Luray lies within Kansas's 1st U.S. Congressional District. For the purposes of representation in the Kansas Legislature, the city is located in the 36th district of the Kansas Senate and the 109th district of the Kansas House of Representatives.

==Education==
The community is served by Sylvan–Lucas USD 299 public school district, based in Sylvan Grove, Kansas.

Previously, the city was served by Luray High School. The former school building that served as the Luray School and Luray-Lucas Elementary still stands at the corner of 4th Street and Russell County Avenue, in the northwest corner of the town. Lucas and Luray schools united in 1977 forming Lucas-Luray schools. Lucas-Luray was then united with Sylvan Unified schools in 2010 to form Sylvan-Lucas Unified.

The Luray High School mascot was Luray Panthers. Lucas-Luray High School mascot was the Cougars. Sylvan-Lucas is the Mustangs.

The Luray Panthers won the Kansas State High School 8-Man Football championship in 1975.

==Infrastructure==

===Transportation===
K-18 runs east-west along the northern edge of the city. U.S. Route 281, a north-south route, approaches Luray from the west concurrently with K-18, then turns north. Bunker Hill-Luray Road, a paved north-south county road, enters the city from the south.

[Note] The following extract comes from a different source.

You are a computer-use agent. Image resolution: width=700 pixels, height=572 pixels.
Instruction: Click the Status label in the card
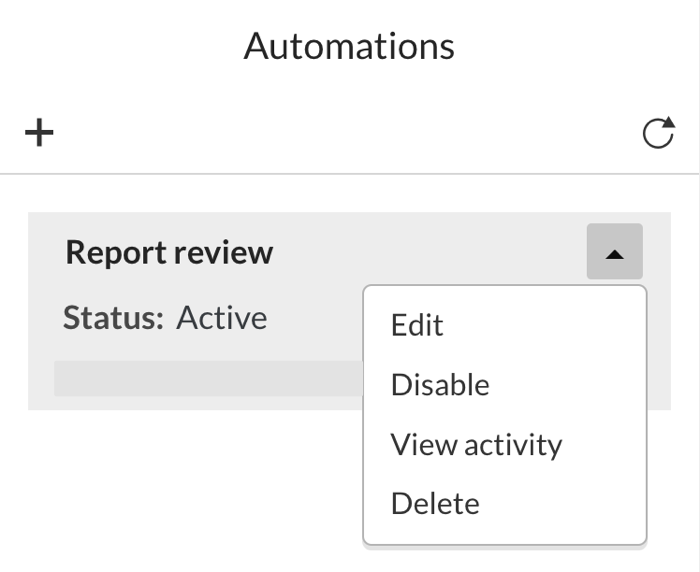coord(113,318)
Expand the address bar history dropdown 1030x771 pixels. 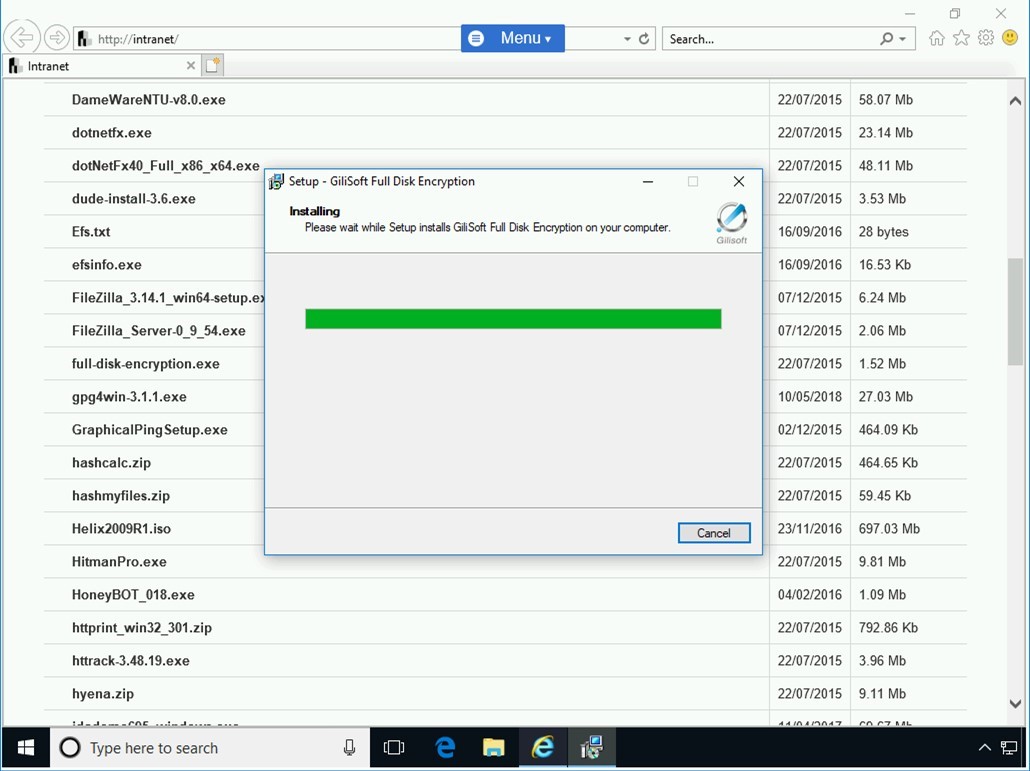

The Union Pacific Railroad previously served the city by the way of the Plainville Branch, which was completed in 1888 as the Salina, Lincoln, and Western Railway before coming under Union Pacific ownership in 1898. Regular passenger service ran on the branch between Salina and Oakley until May 31, 1958. The line was abandoned after the Great Flood of 1993 damaged portions of the line, which the railroad deemed too costly to repair. The track was subsequently pulled up in 1995.

===Utilities===
The city government provides electricity to local residents. Gorham Telephone provides landline telephone service and offers cable television and internet access. Most residents use natural gas for heating fuel; service is provided by Kansas Gas Service.

==Media==
Luray is in the Wichita-Hutchinson, Kansas television market.

==Culture==

===Events===
The city of Luray holds an annual community festival, Friendship Day, on the sunday of Labor Day weekend. It includes a parade, an art show, golf and horseshoe tournaments, free barbecue, and homemade ice cream. Annually since 1938, a local Methodist church has held another community event, the Luray Methodist Men's Fish Fry, on the third Friday evening of each March. Men from the church prepare and serve fried fish with trimmings and cherry pie, typically attracting hundreds from the surrounding area.

===Points of interest===
The first log cabin constructed in Russell County, built in 1871 by settler Jonathan Van Scoyoc, has been preserved in Luray City Park on the north side of K-18.